Geo-Economics vs. Geopolitics

Here lies a major internal contradiction of BRICS: Russia has consistently tried to cast the group as a geopolitical counterweight to the West, while India and China have preferred focusing on it being a geo-economic coordination forum. As Salzman (2019) notes, after 2014, both India and China deprioritized BRICS, with India turning toward the U.S. and China building alternatives such as the Asian Infrastructure Investment Bank (AIIB).

This pattern is consistent with China’s broader use of other non-Western platforms. Beijing has staged high-profile events like the Shanghai Cooperation Organization (SCO) summit and Victory Day parade to project itself as “the standard-bearer of a multipolar world led by the Global South.” (Yu, 2025) These alternative foci echo China’s approach within BRICS: framing itself as the voice of emerging economies while avoiding deeper or more controversial political commitments that might constrain its national agenda. This was evident in the cautious language of the 2022 Foreign Ministers’ Joint Statement, which recognized Ukraine only by “recalling national positions” at the UN. (BRICS, 2022a) In short, the bloc, always premised on solidarity, could not manage to muster a unified line during an emerging crisis.
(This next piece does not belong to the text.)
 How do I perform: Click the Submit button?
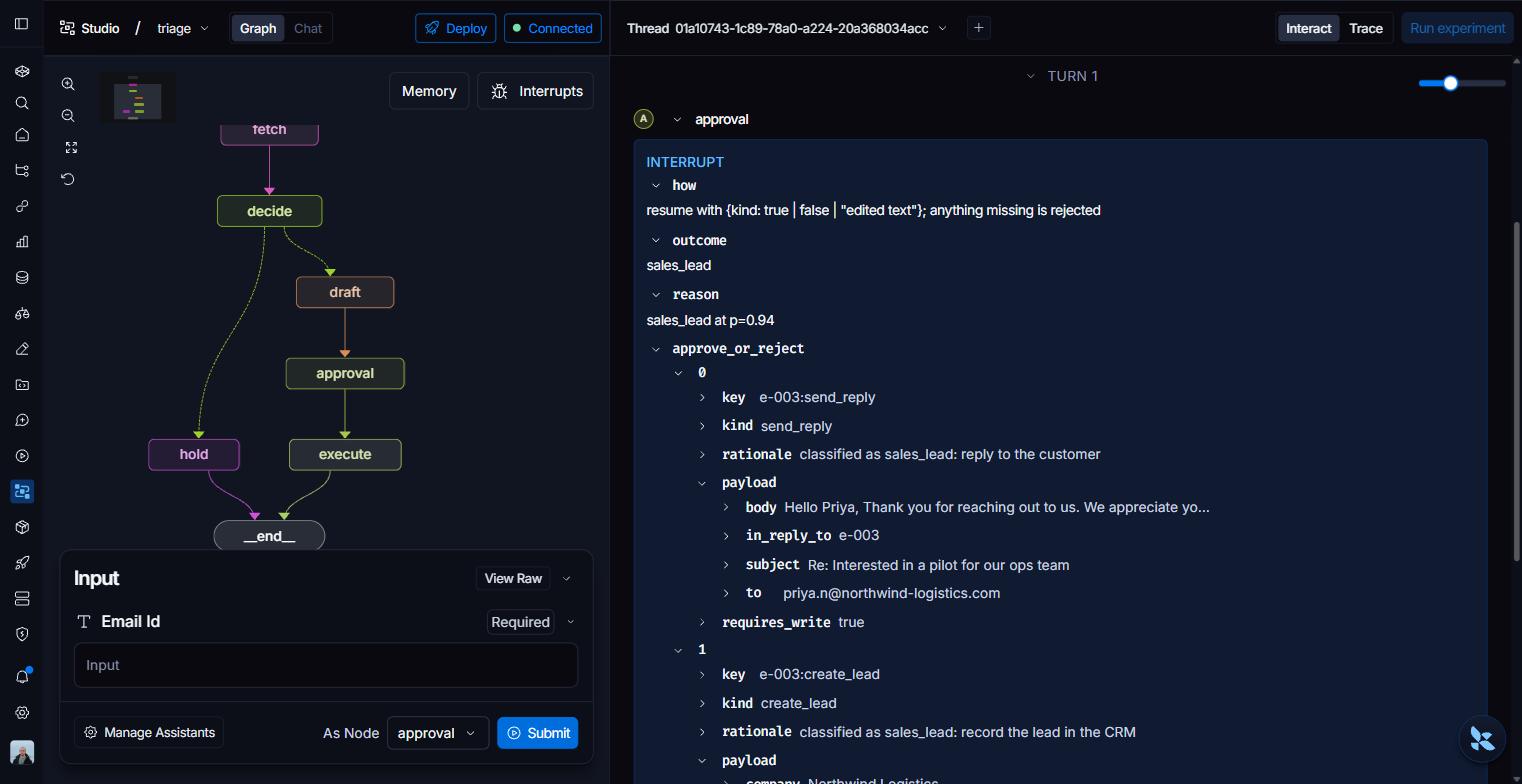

Thus, the South–South rhetoric is used more often as a mask to hide very real fractures when members’ strategic priorities diverge.

Institutions Without Integration

“The CRA is fully operational… yet no country has needed to request CRA resources.” (New Development Bank [NDB], 2025)

The creation of the New Development Bank (NDB) and the Contingent Reserve Arrangement (CRA) was presented as a breakthrough in financial multipolarity. In practice, the CRA remains unused and the NDB, while approving nearly $33 billion in projects since 2015, is still modest compared to the Bretton Woods institutions it was meant to challenge. (NDB, 2022; NDB, 2023) Supportively, the 2025 Rio IMF Vision and the Joint Statement of BRICS Finance Ministers continued to press for quota reform and greater representation for emerging economies. (BRICS, 2025b) These demands echo similar calls in the 2013 Durban Declaration, the 2016 Goa Declaration, and the 2023 Johannesburg-II Declaration. This repetition emphasizes a core point of “non-action” for the organization: BRICS always succeeds in creating calls for new institutions but struggles when it comes to actualizing them into a coherent alternative system to the West.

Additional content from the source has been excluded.